The Anti-hero of mass media...
Jan. 28th, 2009 12:00 pmThe article Pop-Aholic: Remakes: The anti-hero of mass media doesn't say anything new, but says it well, and I agree with his comments: I'm heartily in favour of movie adaptations of good books and remakes of good movies and reworkings of old TV shows. Sure, a lot of the remakes are terrible, but a lot of new stuff out there is terrible too - and no one says anyone has to watch the remakes if they don't like the idea.

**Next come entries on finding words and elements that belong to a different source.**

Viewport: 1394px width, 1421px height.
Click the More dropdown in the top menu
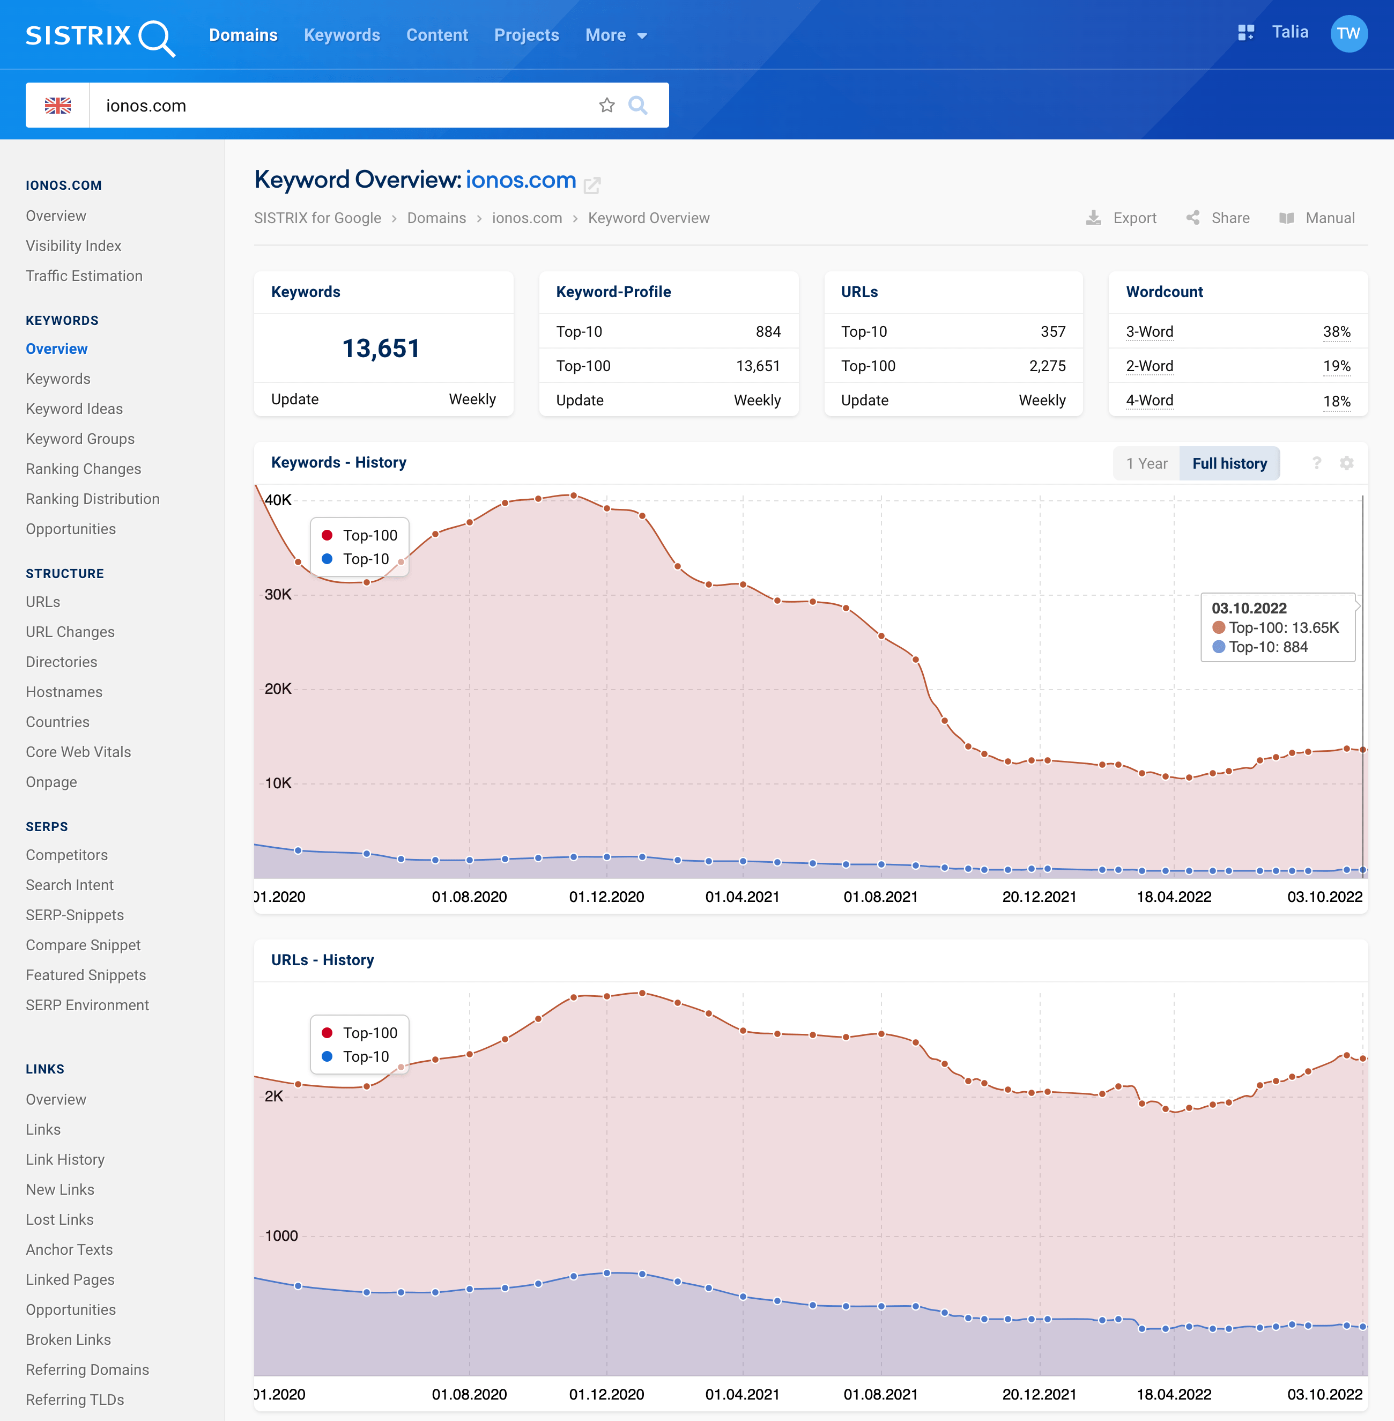(x=615, y=35)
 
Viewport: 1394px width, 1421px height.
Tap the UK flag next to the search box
(x=58, y=106)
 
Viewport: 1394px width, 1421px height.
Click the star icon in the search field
(x=606, y=106)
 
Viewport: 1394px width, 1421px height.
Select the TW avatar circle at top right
(x=1348, y=34)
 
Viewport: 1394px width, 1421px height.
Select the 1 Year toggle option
(x=1146, y=463)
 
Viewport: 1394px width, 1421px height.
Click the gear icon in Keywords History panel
(x=1346, y=463)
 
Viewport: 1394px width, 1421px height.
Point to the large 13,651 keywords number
(x=381, y=349)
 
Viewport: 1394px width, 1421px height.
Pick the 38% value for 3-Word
(x=1336, y=331)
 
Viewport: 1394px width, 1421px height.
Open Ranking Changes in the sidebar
(x=84, y=469)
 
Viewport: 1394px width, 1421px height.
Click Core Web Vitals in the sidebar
(x=78, y=752)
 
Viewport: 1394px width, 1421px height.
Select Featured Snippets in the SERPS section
(x=86, y=975)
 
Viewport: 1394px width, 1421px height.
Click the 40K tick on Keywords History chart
(x=278, y=500)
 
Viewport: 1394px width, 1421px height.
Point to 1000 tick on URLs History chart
(x=281, y=1236)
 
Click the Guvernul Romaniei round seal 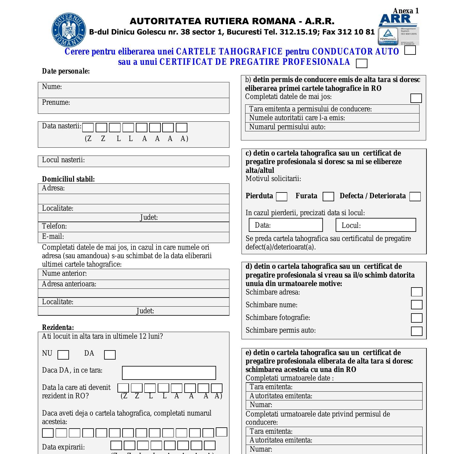(69, 30)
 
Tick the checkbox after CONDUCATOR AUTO (410, 50)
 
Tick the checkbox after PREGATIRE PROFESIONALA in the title (362, 63)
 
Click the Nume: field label (52, 87)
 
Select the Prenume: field (133, 106)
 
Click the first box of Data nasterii (88, 128)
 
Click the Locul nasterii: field (133, 161)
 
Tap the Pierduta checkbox (281, 197)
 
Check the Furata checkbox (328, 197)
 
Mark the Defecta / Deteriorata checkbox (415, 197)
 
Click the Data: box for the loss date (286, 225)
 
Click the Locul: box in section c (376, 225)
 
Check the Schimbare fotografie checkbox (416, 318)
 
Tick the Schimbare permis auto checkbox (416, 331)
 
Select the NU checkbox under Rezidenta (63, 355)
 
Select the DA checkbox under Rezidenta (110, 355)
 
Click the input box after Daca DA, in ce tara (169, 373)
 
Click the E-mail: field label (53, 237)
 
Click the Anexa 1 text (406, 11)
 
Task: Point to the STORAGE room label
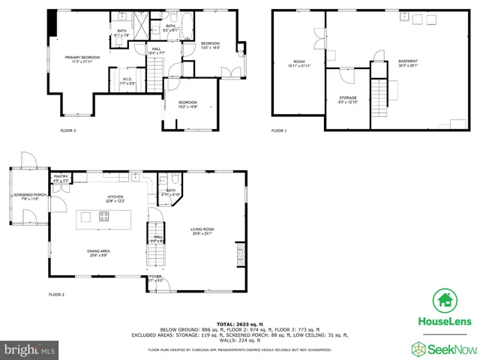pos(348,99)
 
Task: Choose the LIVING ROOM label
pos(202,231)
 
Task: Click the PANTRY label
pos(61,178)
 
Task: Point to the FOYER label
pos(155,278)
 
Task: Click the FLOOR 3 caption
pos(68,130)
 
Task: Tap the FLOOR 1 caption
pos(279,130)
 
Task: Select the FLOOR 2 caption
pos(57,295)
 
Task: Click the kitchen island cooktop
pos(104,218)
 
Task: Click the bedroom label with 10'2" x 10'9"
pos(188,104)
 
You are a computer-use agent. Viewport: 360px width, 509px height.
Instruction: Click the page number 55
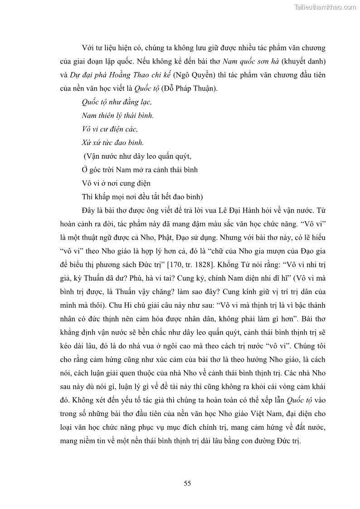coord(187,483)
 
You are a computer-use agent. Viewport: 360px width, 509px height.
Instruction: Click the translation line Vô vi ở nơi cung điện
coord(116,184)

These classical roles are also a great rubric for judging actors against each other. Watching Laurence Olivier, Ian McKellen, Kenneth Branagh, Ethan Hawke and Mel Gibson each play Hamlet is the equivalent of watching Larry Bird, Michael Jordan, Kobe Bryant, Shaquille O'Neal and Ben Wallace at the free throw line: when all is said and done, it's obvious who can shoot and who's just tall.
What makes the exercise worthwhile is thinks like Peter Jackson's Lord of the Rings and the new Battlestar Galactica and the Ioan Gruffudd Horatio Hornblower and the Kenneth Branagh Shakespeare movies. Good or bad, it's an exercise in creativity. Where would be be if no one ever rewrote (or messed with) Homer?
Or if Russell T Davies hadn't been given his shot at Doctor Who?